- [What you will do] Within the records below, find the line containing "Task: Click the red 0.00 indicator value". Reproduce it and each line after it exactly, and nothing else.

- [Data shown]

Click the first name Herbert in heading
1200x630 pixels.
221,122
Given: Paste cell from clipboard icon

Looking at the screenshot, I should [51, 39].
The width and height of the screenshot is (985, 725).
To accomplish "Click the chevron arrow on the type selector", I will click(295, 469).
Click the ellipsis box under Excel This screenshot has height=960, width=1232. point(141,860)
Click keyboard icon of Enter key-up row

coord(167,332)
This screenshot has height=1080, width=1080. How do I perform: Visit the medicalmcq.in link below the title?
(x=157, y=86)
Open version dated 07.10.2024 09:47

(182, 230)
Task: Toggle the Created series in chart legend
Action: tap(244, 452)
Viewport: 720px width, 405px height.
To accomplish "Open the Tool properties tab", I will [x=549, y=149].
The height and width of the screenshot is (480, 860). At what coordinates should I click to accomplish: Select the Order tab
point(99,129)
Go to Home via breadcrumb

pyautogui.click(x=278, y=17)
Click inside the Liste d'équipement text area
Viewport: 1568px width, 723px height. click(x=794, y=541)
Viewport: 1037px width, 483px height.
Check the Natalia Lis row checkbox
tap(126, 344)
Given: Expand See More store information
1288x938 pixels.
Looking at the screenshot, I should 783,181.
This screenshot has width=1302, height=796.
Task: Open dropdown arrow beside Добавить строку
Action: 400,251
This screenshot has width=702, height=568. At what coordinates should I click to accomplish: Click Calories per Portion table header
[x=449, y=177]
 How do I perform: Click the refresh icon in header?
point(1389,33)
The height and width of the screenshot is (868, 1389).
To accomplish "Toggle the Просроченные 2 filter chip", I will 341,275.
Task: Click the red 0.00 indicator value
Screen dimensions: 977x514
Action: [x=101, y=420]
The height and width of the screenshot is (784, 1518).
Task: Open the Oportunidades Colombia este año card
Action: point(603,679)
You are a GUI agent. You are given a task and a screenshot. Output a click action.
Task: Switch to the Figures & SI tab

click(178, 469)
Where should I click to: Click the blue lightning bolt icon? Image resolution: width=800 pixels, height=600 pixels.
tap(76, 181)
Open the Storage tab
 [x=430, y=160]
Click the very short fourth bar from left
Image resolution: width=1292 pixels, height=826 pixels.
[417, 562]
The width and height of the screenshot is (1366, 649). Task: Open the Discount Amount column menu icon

- [Answer section]
Task: Click the red 0.00 indicator value
Screen dimensions: 977x514
Action: [x=101, y=420]
The height and width of the screenshot is (784, 1518).
Task: Open the Oportunidades Colombia este año card
Action: point(603,679)
You are a GUI agent. You are given a task and a screenshot. Output a click action.
Task: Switch to the Figures & SI tab

click(178, 469)
Where should I click to: Click the blue lightning bolt icon? Image resolution: width=800 pixels, height=600 pixels.
tap(76, 181)
Open the Storage tab
 [x=430, y=160]
Click the very short fourth bar from left
Image resolution: width=1292 pixels, height=826 pixels.
[417, 562]
The width and height of the screenshot is (1366, 649). Task: Open the Discount Amount column menu icon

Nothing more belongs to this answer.